Octave-spanning supercontinuum generation in a silicon-rich nitride waveguide

Xing Liu, Minhao Pu, Binbin Zhou, Clemens J. Krückel, Attila Fülöp, Victor Torres-Company, and Morten Bache, DTU Fotonik, Department of Photonics Engineering, Technical University of Denmark, DK-2800 Kgs. Lyngby, Denmark
Department of Microtechnology and Nanoscience, Chalmers University of Technology, SE-41296 Gothenburg, Sweden
July 28, 2019

We experimentally show octave-spanning supercontinuum generation in a non-stoichiometric silicon-rich nitride waveguide when pumped by femtosecond pulses from an erbium fiber laser. The pulse energy and bandwidth are comparable to results achieved in stoichiometric silicon nitride waveguides, but our material platform is simpler to manufacture. We also observe wave-breaking supercontinuum generation by using orthogonal pumping in the same waveguide. Additional analysis reveals that the waveguide height is a powerful tuning parameter for generating mid-infrared dispersive waves while keeping the pump in the telecom band.
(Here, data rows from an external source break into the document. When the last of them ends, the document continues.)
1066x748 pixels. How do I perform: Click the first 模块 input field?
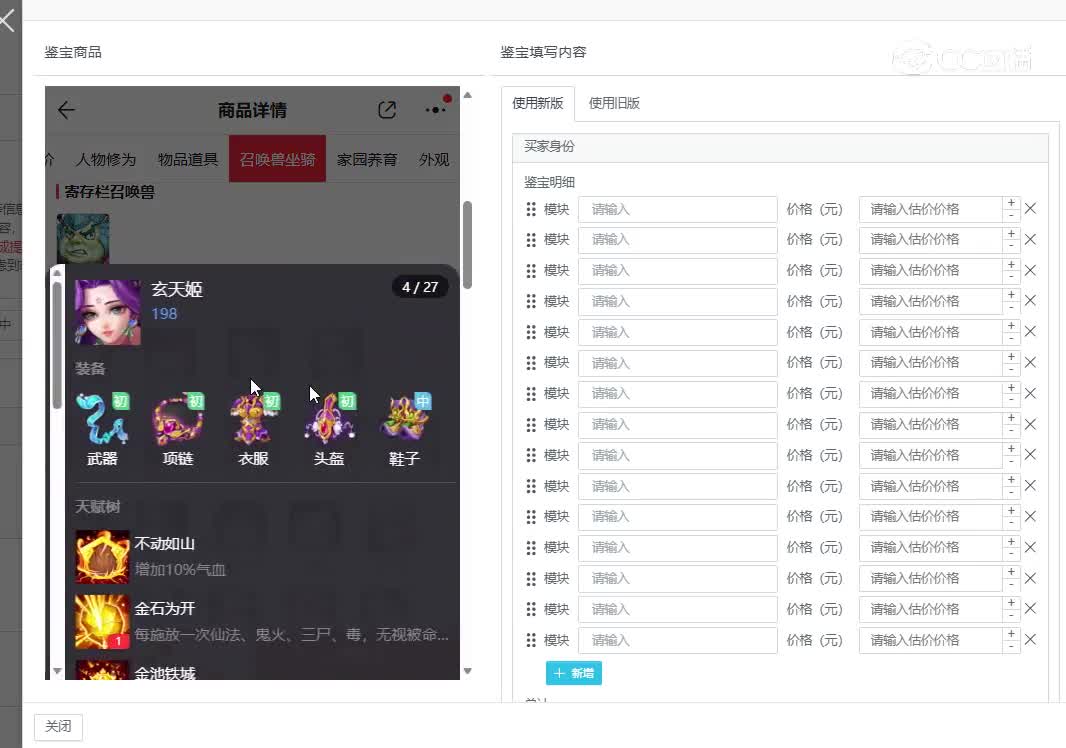click(x=677, y=209)
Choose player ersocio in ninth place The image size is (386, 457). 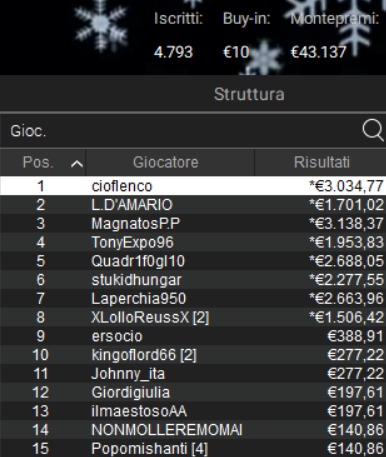coord(193,336)
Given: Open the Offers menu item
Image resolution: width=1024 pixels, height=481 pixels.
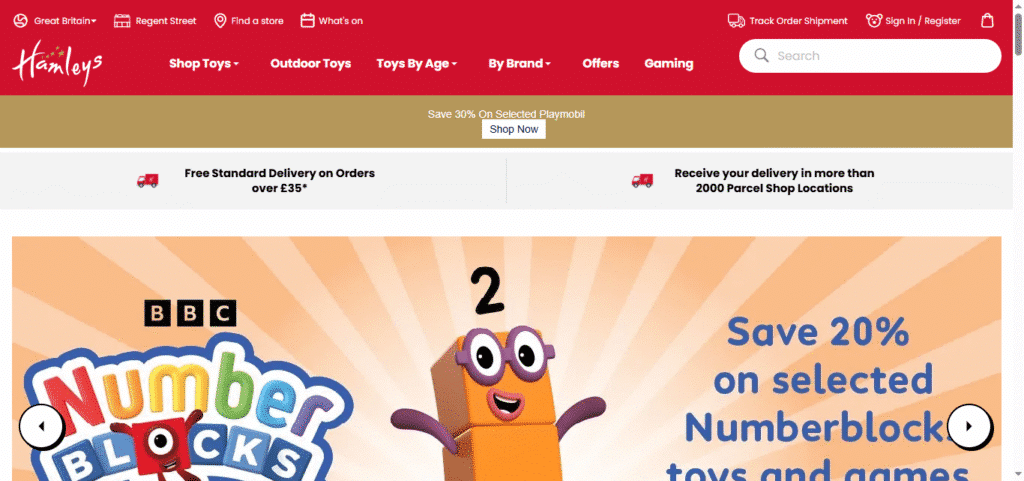Looking at the screenshot, I should (x=601, y=63).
Supercontinuum generation in photonic crystal fibers pumped with a mode-locked laser oscillator allowed generating octave-broadened coherent spectra without an amplifying stage Ranka2000 (). This remarkable achievement paved way for self-referencing in laser frequency combs Jones2000 () and key advances in biophotonics Hartl2001 ().
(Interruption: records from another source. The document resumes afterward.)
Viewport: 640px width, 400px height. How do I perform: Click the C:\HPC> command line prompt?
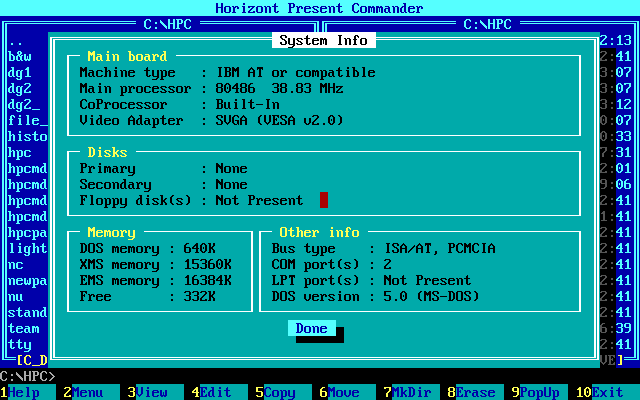[x=28, y=376]
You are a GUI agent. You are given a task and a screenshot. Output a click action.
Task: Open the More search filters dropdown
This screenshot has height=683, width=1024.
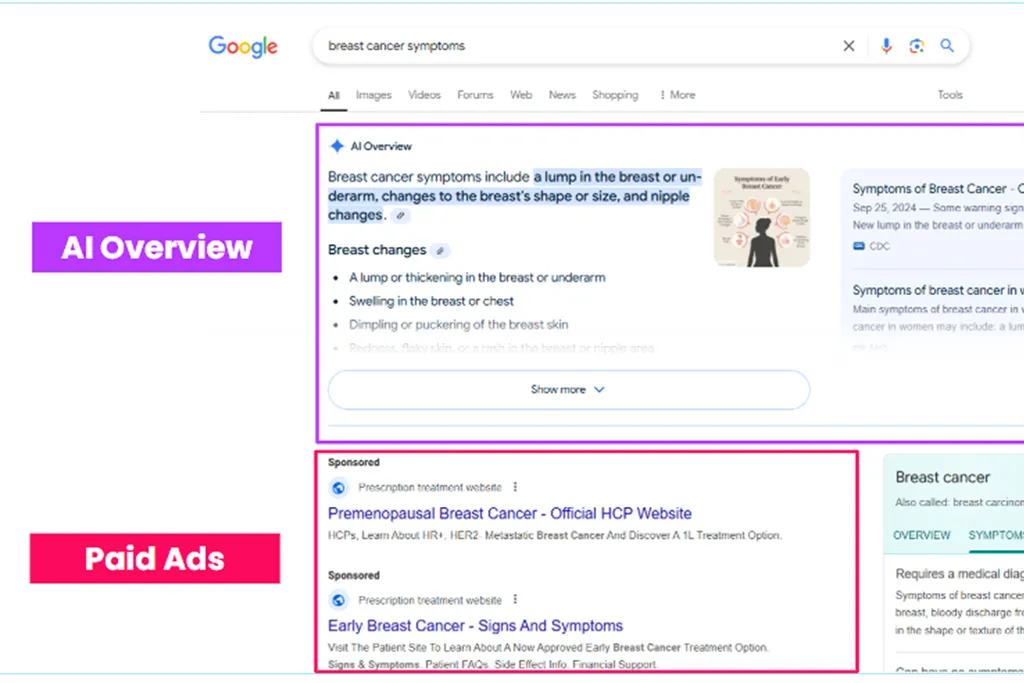[x=677, y=95]
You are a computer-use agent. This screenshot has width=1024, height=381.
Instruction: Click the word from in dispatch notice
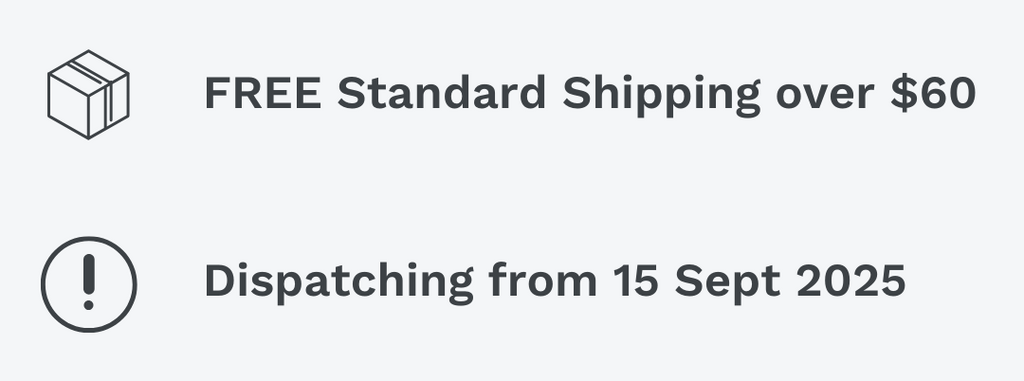coord(543,281)
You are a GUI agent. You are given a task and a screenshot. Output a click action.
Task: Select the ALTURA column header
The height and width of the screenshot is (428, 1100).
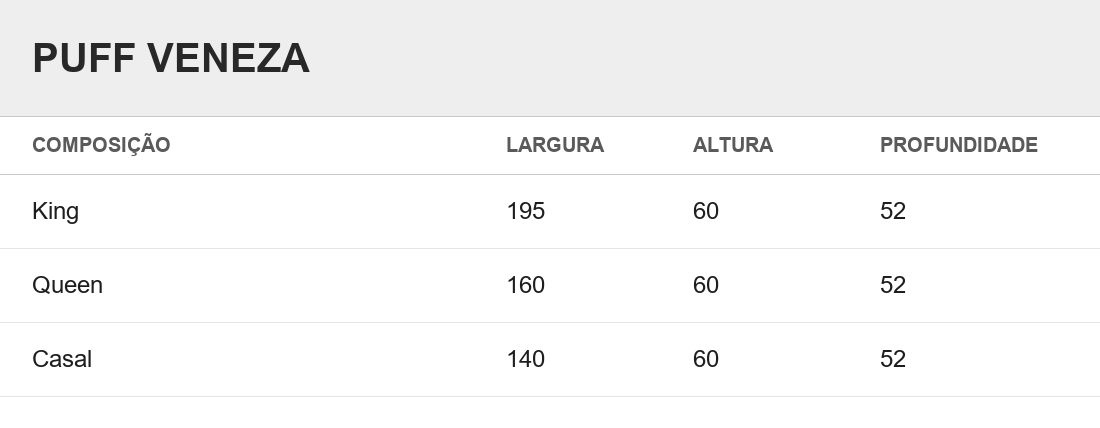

There is a growing interest in supercontinuum generation in photonic integrated waveguides. This offers the prospect of supercontinuum generation in different regions of the electromagnetic spectrum with extremely low pump pulse energies delivered by near-IR ultrafast femtosecond fiber lasers. One of the most promising waveguide platforms that has demonstrated near-IR-pumped octave-spanning supercontinua is silicon nitride Halir2012 (); Zhao2015 (); Epping2015-SCG (); Johnson2015 (); Mayer2015 (); Boggio2014 (), in which waveguides can be manufactured directly on an oxidized silicon wafer, and which, unlike silicon, has negligible two-photon absorption in the near IR. The nonlinear Kerr coefficient is comparatively lower than other integrated waveguide technologies, but this is offset by lower linear propagation loss. As a result, large nonlinear phase shifts can be obtained at modest pump powers. The broadest supercontinuum generated on chip has been measured on a silicon nitride waveguide pumped with an Yb mode-locked fiber laser Epping2015-SCG (). Carefully engineered silicon nitride waveguides provided highly coherent supercontinua Johnson2015 (), suitable for detecting the carrier envelope offset frequency of frequency combs Mayer2015 ().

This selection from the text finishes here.